According to Russian business daily Kommersant (27 October 2012), the week ending 24 October witnessed the withdrawal of a further USD 32 million from funds investing in Russia and other CIS countries. Since the start of October 2012 over USD 100 million have been taken out of the CIS.
By contrast other emerging markets attracted in the same week USD 2.65 billion and almost USD 5 billion since the start of October, highlighting further the declining interest in the Russian market. The situation hasn’t been helped by a slight fall in the price of Urals crude to USD 107 per barrel.
While the Kremlin had hoped that the apparent resolution of the TNK-BP conflict between the AAR Consortium and BP would indicate that investors could expect some form of protection from the Russian state for investments, the de facto elimination of a private company, with the impending elimination of TNK-BP once state-controlled Rosneft completes the purchase of the JV from the AAR Consortium and BP, has been perceived as further expansion of the Russian state.
Such a view has been bolstered by the recent announcement that the privatisation of state-controlled bank VTB would no longer involve the sale of a state shareholding, but would instead be performed through an additional share issue. This reflects the fact that the state has no plans to cede control of the financial sector despite recent claims from government officials that the state would be reducing the influence of the state and state companies in the Russian economy.
Even the statement from President Vladimir Putin that he had misgivings about the BP-Rosneft deal, perceived by some as a sign that the President was in favour of the continued existence of TNK-BP as a private enterprise, can also be interpreted from another angle: the Kremlin wants Rosneft to become a trailblazer for the Russian economy globally, but as a company run and virtually 100 per cent controlled by the state: now, however, BP will be playing a bigger role in its management and operations. Hence Putin’s misgivings.

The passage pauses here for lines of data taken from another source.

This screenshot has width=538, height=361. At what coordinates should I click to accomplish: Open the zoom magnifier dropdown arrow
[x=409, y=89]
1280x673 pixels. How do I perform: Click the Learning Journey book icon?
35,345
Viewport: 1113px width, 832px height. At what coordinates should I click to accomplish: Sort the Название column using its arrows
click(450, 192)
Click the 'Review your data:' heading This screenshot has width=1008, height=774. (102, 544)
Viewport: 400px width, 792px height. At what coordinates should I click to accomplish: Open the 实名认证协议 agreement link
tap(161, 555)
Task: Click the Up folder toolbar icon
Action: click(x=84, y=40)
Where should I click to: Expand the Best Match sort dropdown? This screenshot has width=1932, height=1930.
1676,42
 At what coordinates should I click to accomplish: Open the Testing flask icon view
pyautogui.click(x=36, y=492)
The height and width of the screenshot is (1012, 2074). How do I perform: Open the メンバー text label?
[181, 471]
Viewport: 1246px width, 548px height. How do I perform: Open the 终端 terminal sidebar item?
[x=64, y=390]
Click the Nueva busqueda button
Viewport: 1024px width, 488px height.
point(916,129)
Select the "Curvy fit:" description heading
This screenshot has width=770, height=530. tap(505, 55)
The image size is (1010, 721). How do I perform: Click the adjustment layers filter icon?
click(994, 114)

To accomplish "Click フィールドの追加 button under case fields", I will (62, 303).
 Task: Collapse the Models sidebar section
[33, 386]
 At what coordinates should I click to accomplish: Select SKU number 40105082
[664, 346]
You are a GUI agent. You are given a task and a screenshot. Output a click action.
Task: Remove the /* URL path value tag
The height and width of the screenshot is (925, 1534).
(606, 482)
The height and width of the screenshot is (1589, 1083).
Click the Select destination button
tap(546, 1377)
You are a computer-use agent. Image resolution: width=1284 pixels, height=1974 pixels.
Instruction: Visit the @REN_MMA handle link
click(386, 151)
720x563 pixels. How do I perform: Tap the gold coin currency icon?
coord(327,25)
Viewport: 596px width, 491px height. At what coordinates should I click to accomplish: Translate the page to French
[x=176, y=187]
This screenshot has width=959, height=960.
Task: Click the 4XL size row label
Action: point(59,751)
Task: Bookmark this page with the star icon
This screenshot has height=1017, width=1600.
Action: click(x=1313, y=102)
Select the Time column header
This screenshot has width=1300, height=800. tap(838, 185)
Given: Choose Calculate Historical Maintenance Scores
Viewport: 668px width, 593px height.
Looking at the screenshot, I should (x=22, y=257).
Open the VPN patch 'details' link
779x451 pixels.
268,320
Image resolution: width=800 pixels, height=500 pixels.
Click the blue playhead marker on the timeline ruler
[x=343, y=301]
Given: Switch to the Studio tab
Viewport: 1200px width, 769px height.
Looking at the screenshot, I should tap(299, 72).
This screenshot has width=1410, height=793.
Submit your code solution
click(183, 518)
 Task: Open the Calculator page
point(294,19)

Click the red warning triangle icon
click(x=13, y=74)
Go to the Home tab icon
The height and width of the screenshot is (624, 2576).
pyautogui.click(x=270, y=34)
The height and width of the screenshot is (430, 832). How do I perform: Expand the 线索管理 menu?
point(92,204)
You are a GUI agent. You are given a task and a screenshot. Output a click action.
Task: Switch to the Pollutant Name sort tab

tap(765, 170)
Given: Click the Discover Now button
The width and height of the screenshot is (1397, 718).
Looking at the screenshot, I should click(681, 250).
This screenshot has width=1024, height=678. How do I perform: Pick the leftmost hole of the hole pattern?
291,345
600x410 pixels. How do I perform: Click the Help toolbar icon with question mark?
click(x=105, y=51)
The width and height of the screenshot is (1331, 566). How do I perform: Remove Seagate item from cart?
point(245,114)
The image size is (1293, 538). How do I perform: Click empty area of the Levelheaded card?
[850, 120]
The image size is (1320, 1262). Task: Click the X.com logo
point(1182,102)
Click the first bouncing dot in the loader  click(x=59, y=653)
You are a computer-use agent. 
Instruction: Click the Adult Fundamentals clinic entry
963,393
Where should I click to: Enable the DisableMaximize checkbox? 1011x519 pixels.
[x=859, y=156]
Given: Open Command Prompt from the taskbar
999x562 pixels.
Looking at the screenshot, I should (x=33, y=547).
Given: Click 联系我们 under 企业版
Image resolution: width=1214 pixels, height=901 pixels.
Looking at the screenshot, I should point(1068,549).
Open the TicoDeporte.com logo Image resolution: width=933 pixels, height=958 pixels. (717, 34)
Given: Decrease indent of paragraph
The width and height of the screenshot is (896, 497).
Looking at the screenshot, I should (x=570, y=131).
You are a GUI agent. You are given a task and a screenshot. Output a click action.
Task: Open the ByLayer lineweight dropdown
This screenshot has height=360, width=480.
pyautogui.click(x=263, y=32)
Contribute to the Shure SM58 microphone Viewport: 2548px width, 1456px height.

If the Kremlin wants to attract foreign investment to the economy, it will either need to privatise more companies or offer better terms and conditions for investors in Russia, above all greater protection at a time of uncertainty. That means follow up constant talk about fighting corruption with actual deeds and the elimination of the concomitant bureaucratic chaos adversely affecting investments. And also creating a truly objective justice system and investing in infrastructure, as the country’s oligarchs haven’t shown any readiness to do so. Above all, investors want something that Putin has promised for years, but has yet to deliver: clear rules of the game for everyone, and not the chosen few.